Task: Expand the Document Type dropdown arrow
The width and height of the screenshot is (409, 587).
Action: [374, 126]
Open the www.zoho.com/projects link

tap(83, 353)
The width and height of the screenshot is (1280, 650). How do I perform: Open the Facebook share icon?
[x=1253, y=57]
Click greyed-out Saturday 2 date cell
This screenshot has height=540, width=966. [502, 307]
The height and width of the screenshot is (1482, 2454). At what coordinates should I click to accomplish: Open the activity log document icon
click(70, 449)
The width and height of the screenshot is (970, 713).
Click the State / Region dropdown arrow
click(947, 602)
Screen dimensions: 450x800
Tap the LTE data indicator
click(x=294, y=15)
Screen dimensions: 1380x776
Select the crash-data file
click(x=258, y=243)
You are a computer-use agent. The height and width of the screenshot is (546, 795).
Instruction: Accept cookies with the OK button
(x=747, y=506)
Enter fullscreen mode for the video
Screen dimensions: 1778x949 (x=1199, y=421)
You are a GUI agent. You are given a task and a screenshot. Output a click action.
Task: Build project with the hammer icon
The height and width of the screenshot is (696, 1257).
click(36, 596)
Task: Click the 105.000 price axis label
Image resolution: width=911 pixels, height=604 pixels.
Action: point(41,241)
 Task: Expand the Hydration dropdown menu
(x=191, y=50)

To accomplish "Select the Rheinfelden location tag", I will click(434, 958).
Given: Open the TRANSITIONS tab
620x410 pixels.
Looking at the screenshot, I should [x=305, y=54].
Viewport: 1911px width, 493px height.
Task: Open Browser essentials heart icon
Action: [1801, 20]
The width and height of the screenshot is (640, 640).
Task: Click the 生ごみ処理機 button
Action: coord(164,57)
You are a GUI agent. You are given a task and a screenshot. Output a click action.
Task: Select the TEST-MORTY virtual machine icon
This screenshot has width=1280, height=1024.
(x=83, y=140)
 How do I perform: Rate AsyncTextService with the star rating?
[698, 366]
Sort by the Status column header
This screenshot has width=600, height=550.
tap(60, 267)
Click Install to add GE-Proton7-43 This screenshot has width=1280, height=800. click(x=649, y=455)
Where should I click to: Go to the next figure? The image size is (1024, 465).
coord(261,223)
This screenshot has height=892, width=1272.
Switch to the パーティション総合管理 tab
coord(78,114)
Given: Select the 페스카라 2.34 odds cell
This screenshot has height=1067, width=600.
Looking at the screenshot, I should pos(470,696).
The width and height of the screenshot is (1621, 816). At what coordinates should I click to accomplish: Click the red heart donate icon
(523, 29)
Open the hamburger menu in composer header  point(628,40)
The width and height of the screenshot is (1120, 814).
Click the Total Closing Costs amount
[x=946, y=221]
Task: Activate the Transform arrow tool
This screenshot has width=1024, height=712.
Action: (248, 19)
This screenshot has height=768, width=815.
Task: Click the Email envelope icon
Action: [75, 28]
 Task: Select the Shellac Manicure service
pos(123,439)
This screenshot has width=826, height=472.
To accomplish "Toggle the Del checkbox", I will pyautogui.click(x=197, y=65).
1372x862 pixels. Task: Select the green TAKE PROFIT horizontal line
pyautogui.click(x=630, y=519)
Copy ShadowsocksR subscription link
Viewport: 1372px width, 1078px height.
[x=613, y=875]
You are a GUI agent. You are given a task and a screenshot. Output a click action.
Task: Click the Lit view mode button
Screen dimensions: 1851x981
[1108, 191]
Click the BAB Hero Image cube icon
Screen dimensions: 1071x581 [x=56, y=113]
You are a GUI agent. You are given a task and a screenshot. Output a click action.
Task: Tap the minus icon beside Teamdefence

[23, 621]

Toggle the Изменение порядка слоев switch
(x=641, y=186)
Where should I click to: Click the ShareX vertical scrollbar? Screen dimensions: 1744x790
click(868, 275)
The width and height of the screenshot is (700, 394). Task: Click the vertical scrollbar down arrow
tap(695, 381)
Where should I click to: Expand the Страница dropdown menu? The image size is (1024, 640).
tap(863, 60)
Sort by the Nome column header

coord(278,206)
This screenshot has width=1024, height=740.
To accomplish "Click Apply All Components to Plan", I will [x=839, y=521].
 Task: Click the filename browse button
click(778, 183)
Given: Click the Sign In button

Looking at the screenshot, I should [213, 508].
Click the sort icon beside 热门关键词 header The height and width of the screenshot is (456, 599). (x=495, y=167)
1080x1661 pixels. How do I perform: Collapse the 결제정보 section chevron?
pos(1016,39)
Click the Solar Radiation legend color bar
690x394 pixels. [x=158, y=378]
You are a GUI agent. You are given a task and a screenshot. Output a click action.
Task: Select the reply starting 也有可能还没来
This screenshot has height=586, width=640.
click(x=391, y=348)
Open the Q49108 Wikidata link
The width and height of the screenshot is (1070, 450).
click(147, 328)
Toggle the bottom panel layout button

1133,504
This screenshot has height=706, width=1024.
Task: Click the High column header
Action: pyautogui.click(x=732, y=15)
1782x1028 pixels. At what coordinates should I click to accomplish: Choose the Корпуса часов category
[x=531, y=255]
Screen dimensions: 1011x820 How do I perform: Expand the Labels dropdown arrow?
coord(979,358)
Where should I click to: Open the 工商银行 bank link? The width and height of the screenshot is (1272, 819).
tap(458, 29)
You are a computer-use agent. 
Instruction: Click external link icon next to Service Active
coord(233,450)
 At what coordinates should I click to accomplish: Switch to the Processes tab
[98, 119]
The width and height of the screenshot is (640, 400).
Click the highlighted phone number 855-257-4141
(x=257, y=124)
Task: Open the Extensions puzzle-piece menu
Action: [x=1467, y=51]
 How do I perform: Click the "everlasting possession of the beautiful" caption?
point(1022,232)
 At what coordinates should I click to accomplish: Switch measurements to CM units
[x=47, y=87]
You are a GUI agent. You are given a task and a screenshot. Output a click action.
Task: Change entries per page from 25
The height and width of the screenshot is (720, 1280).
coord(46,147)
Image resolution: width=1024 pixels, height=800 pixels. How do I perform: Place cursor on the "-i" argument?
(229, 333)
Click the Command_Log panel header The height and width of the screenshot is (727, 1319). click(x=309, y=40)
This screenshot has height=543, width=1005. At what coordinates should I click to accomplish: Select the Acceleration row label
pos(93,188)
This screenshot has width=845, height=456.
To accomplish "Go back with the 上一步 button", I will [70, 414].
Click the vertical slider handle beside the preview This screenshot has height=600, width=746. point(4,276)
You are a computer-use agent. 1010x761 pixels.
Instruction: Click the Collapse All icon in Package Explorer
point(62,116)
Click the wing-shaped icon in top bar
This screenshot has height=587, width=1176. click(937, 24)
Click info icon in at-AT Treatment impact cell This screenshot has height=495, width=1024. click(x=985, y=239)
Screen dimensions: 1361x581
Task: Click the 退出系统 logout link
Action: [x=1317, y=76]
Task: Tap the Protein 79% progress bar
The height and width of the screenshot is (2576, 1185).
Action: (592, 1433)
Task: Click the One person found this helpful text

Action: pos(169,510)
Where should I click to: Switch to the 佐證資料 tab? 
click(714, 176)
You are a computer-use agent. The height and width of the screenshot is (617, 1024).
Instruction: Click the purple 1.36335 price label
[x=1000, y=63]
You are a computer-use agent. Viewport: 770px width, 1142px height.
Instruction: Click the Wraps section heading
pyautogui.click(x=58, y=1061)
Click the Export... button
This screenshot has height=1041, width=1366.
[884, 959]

Your goal: Copy every record above out again, word for word.

Exercise solution:
Task: Expand the Document Type dropdown arrow
The width and height of the screenshot is (409, 587).
Action: [374, 126]
Open the www.zoho.com/projects link

tap(83, 353)
The width and height of the screenshot is (1280, 650). How do I perform: Open the Facebook share icon?
[x=1253, y=57]
Click greyed-out Saturday 2 date cell
This screenshot has height=540, width=966. [502, 307]
The height and width of the screenshot is (1482, 2454). At what coordinates should I click to accomplish: Open the activity log document icon
click(70, 449)
The width and height of the screenshot is (970, 713).
Click the State / Region dropdown arrow
click(947, 602)
Screen dimensions: 450x800
Tap the LTE data indicator
click(x=294, y=15)
Screen dimensions: 1380x776
Select the crash-data file
click(x=258, y=243)
You are a computer-use agent. The height and width of the screenshot is (546, 795).
Instruction: Accept cookies with the OK button
(x=747, y=506)
Enter fullscreen mode for the video
Screen dimensions: 1778x949 (x=1199, y=421)
You are a GUI agent. You are given a task and a screenshot. Output a click action.
Task: Build project with the hammer icon
The height and width of the screenshot is (696, 1257).
click(36, 596)
Task: Click the 105.000 price axis label
Image resolution: width=911 pixels, height=604 pixels.
Action: point(41,241)
 Task: Expand the Hydration dropdown menu
(x=191, y=50)

To accomplish "Select the Rheinfelden location tag", I will click(434, 958).
Given: Open the TRANSITIONS tab
620x410 pixels.
Looking at the screenshot, I should [x=305, y=54].
Viewport: 1911px width, 493px height.
Task: Open Browser essentials heart icon
Action: [1801, 20]
The width and height of the screenshot is (640, 640).
Task: Click the 生ごみ処理機 button
Action: coord(164,57)
You are a GUI agent. You are given a task and a screenshot. Output a click action.
Task: Select the TEST-MORTY virtual machine icon
This screenshot has width=1280, height=1024.
(x=83, y=140)
 How do I perform: Rate AsyncTextService with the star rating?
[698, 366]
Sort by the Status column header
This screenshot has width=600, height=550.
tap(60, 267)
Click Install to add GE-Proton7-43 This screenshot has width=1280, height=800. click(x=649, y=455)
Where should I click to: Go to the next figure? The image size is (1024, 465).
coord(261,223)
This screenshot has height=892, width=1272.
Switch to the パーティション総合管理 tab
coord(78,114)
Given: Select the 페스카라 2.34 odds cell
This screenshot has height=1067, width=600.
Looking at the screenshot, I should pos(470,696).
The width and height of the screenshot is (1621, 816). At what coordinates should I click to accomplish: Click the red heart donate icon
(523, 29)
Open the hamburger menu in composer header  point(628,40)
The width and height of the screenshot is (1120, 814).
Click the Total Closing Costs amount
[x=946, y=221]
Task: Activate the Transform arrow tool
This screenshot has width=1024, height=712.
Action: (248, 19)
This screenshot has height=768, width=815.
Task: Click the Email envelope icon
Action: [75, 28]
 Task: Select the Shellac Manicure service
pos(123,439)
This screenshot has width=826, height=472.
To accomplish "Toggle the Del checkbox", I will pyautogui.click(x=197, y=65).
1372x862 pixels. Task: Select the green TAKE PROFIT horizontal line
pyautogui.click(x=630, y=519)
Copy ShadowsocksR subscription link
Viewport: 1372px width, 1078px height.
[x=613, y=875]
You are a GUI agent. You are given a task and a screenshot. Output a click action.
Task: Click the Lit view mode button
Screen dimensions: 1851x981
[1108, 191]
Click the BAB Hero Image cube icon
Screen dimensions: 1071x581 [x=56, y=113]
You are a GUI agent. You are given a task and a screenshot. Output a click action.
Task: Tap the minus icon beside Teamdefence

[23, 621]

Toggle the Изменение порядка слоев switch
(x=641, y=186)
Where should I click to: Click the ShareX vertical scrollbar? Screen dimensions: 1744x790
click(868, 275)
The width and height of the screenshot is (700, 394). Task: Click the vertical scrollbar down arrow
tap(695, 381)
Where should I click to: Expand the Страница dropdown menu? The image size is (1024, 640).
tap(863, 60)
Sort by the Nome column header

coord(278,206)
This screenshot has width=1024, height=740.
To accomplish "Click Apply All Components to Plan", I will [x=839, y=521].
 Task: Click the filename browse button
click(778, 183)
Given: Click the Sign In button

Looking at the screenshot, I should [213, 508].
Click the sort icon beside 热门关键词 header The height and width of the screenshot is (456, 599). (x=495, y=167)
1080x1661 pixels. How do I perform: Collapse the 결제정보 section chevron?
pos(1016,39)
Click the Solar Radiation legend color bar
690x394 pixels. [x=158, y=378]
You are a GUI agent. You are given a task and a screenshot. Output a click action.
Task: Select the reply starting 也有可能还没来
This screenshot has height=586, width=640.
click(x=391, y=348)
Open the Q49108 Wikidata link
The width and height of the screenshot is (1070, 450).
click(147, 328)
Toggle the bottom panel layout button

1133,504
This screenshot has height=706, width=1024.
Task: Click the High column header
Action: pyautogui.click(x=732, y=15)
1782x1028 pixels. At what coordinates should I click to accomplish: Choose the Корпуса часов category
[x=531, y=255]
Screen dimensions: 1011x820 How do I perform: Expand the Labels dropdown arrow?
coord(979,358)
Where should I click to: Open the 工商银行 bank link? The width and height of the screenshot is (1272, 819).
tap(458, 29)
You are a computer-use agent. 
Instruction: Click external link icon next to Service Active
coord(233,450)
 At what coordinates should I click to accomplish: Switch to the Processes tab
[98, 119]
The width and height of the screenshot is (640, 400).
Click the highlighted phone number 855-257-4141
(x=257, y=124)
Task: Open the Extensions puzzle-piece menu
Action: [x=1467, y=51]
 How do I perform: Click the "everlasting possession of the beautiful" caption?
point(1022,232)
 At what coordinates should I click to accomplish: Switch measurements to CM units
[x=47, y=87]
You are a GUI agent. You are given a task and a screenshot. Output a click action.
Task: Change entries per page from 25
The height and width of the screenshot is (720, 1280).
coord(46,147)
Image resolution: width=1024 pixels, height=800 pixels. How do I perform: Place cursor on the "-i" argument?
(229, 333)
Click the Command_Log panel header The height and width of the screenshot is (727, 1319). click(x=309, y=40)
This screenshot has height=543, width=1005. At what coordinates should I click to accomplish: Select the Acceleration row label
pos(93,188)
This screenshot has width=845, height=456.
To accomplish "Go back with the 上一步 button", I will [70, 414].
Click the vertical slider handle beside the preview This screenshot has height=600, width=746. point(4,276)
You are a computer-use agent. 1010x761 pixels.
Instruction: Click the Collapse All icon in Package Explorer
point(62,116)
Click the wing-shaped icon in top bar
This screenshot has height=587, width=1176. click(937, 24)
Click info icon in at-AT Treatment impact cell This screenshot has height=495, width=1024. click(x=985, y=239)
Screen dimensions: 1361x581
Task: Click the 退出系统 logout link
Action: [x=1317, y=76]
Task: Tap the Protein 79% progress bar
The height and width of the screenshot is (2576, 1185).
Action: (592, 1433)
Task: Click the One person found this helpful text

Action: pos(169,510)
Where should I click to: Switch to the 佐證資料 tab? 
click(714, 176)
You are a computer-use agent. The height and width of the screenshot is (617, 1024).
Instruction: Click the purple 1.36335 price label
[x=1000, y=63]
You are a computer-use agent. Viewport: 770px width, 1142px height.
Instruction: Click the Wraps section heading
pyautogui.click(x=58, y=1061)
Click the Export... button
This screenshot has height=1041, width=1366.
[884, 959]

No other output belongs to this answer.